次に、下型に嵌合した圧縮型或はプランジャを上昇させて成形キャビティ内の樹脂材料を加圧することにより、成形キャビティの形状に対応して成形した樹脂パッケージ内に電子部品を封止成形する。
また、電子部品の樹脂封止成形工程が終了した後に、上型と下型とを分離させて樹脂封止成形後の基板(成形品)を上下両型間から取り出すようにしている。
【0003】
また、電子部品の樹脂封止成形工程上の一般的な技術的問題として、電子部品の樹脂封止成形体(モールドパッケージ)に内部ボイド(気泡)を形成し、或は、その表面部に欠損部を形成することがある。これは、上下両型の型面に構成した成形用キャビティ内部に空気・水分等が残留した状態で溶融樹脂材料が加圧注入されることが大きな要因となっている。そこで、樹脂封止成形工程時におけるこのようなキャビティ内の樹脂未充填状態の発生を防止するため、キャビティ内部の残留空気等を型外へ排出するエアベント機構(型内減圧機構)を併設することが知られている。
【0004】
また、電子部品の封止に用いられる樹脂材料中には樹脂の機能を高めるために充填するフィラー(微粒子)を含んでいるが、成形条件によっては超微粒子化したフィラーを含む高流動性(低粘度)の樹脂材料を用いることがある。
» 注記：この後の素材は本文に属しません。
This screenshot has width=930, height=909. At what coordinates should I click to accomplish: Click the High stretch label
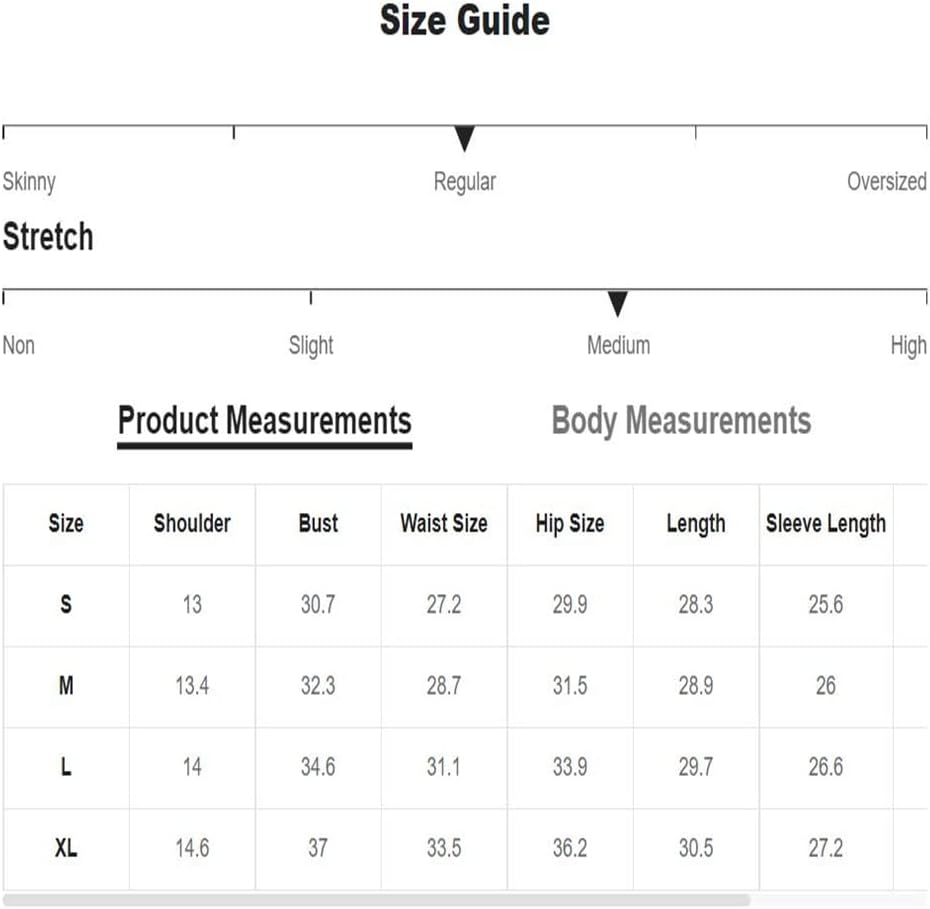tap(908, 346)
例えば、基板とチップとを突起状の端子(バンプ)を介して電気的に接続するフリップチップ実装においては、バンプ接続されたチップと基板との隙間に液状封止材料(アンダフィル材)を充填することが通例である。しかし、近年、組立コストの低減等を目的として、トランスファ成形によるモールドアンダフィルの技術開発が進められている。
このモールドアンダフィルを行う場合においては、チップと基板との隙間に液状封止材料(溶融樹脂材料)を効率良く且つ確実に充填させるため、超微粒子化したフィラーを含む高流動性の樹脂材料を用いることが必要となる。
【0005】
ところで、樹脂成形に際して、高流動性の樹脂材料を用いると共に、内部ボイド等の形成を防止するために型内減圧工程を同時に行うような場合においては、次のような技術的な問題がある。
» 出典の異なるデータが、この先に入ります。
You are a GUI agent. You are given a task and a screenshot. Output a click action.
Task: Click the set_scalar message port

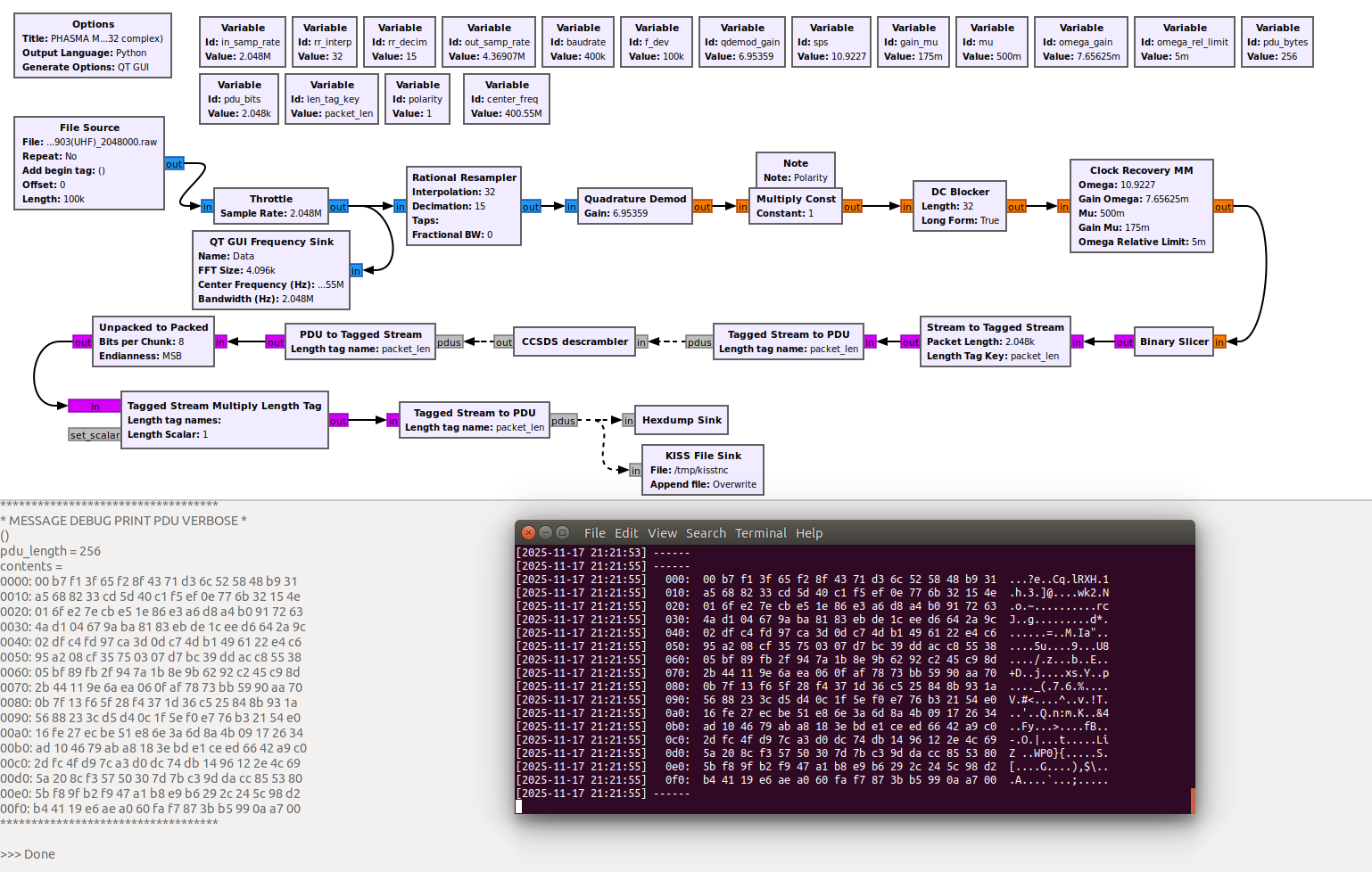tap(95, 435)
キャビティ内部等の型内減圧工程は、少なくとも上下両型の型締時においてキャビティと型外とを連通させたエアベント溝を通して行うため、この残留空気等の型外吸引排出工程時に、キャビティ内に注入した高流動性の溶融樹脂材料の一部をもエアベント溝を通して型外へ流出させてしまうと云った不具合が発生する。
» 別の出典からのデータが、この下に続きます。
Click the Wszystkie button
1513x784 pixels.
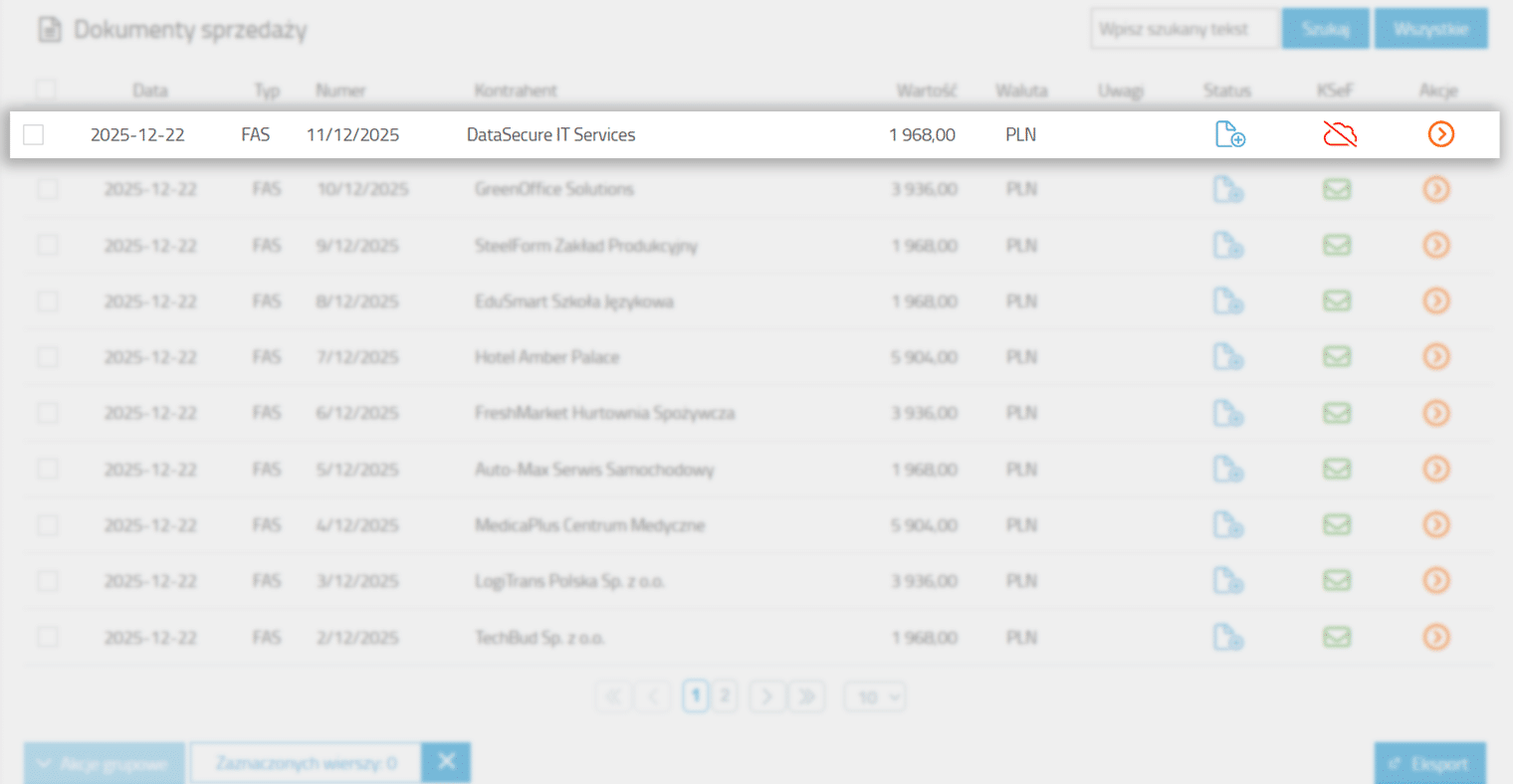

これは、樹脂材料の高流動性が大きな要因であるため、エアベント溝の深さを更に浅くなるように設定することも考えられるが、この場合は、残留空気等の型外吸引排出工程を効率良く行うことができないため、樹脂封止成形体に内部ボイド等が形成されると云った弊害を確実に防止することができない。
【0006】
そこで、エアベント溝部にエアベント開閉用のエアベントピンを配設し、上下両型を型締めする際に、エアベントピンと該エアベントピンの取付部とを相対的に移動させるように構成する。また、上下両型の中間型締時にはエアベントピンがエアベント溝を完全に閉止(閉鎖)せずにエアベント機能を可能とする。また、上下両型の型締工程完了の直前において、エアベントピンがエアベント溝を閉止してエアベント機能を不可とし、樹脂材料がエアベント溝から外部に漏れるのを防止するように構成した樹脂封止成形装置が提案されている(例えば、特許文献1参照)。
従って、この構成によれば、樹脂注入操作の初期から中期の段階ではエアベント溝を大きく開放して残留空気等の型外吸引排出を容易にし、また、樹脂注入操作の終期にはエアベント溝を閉止してエアベント溝からの樹脂漏れを防止することが期待できる。
【0007】
また、特許文献1には、この技術的課題を解決するための具体的手段として、次のような構成が開示されている。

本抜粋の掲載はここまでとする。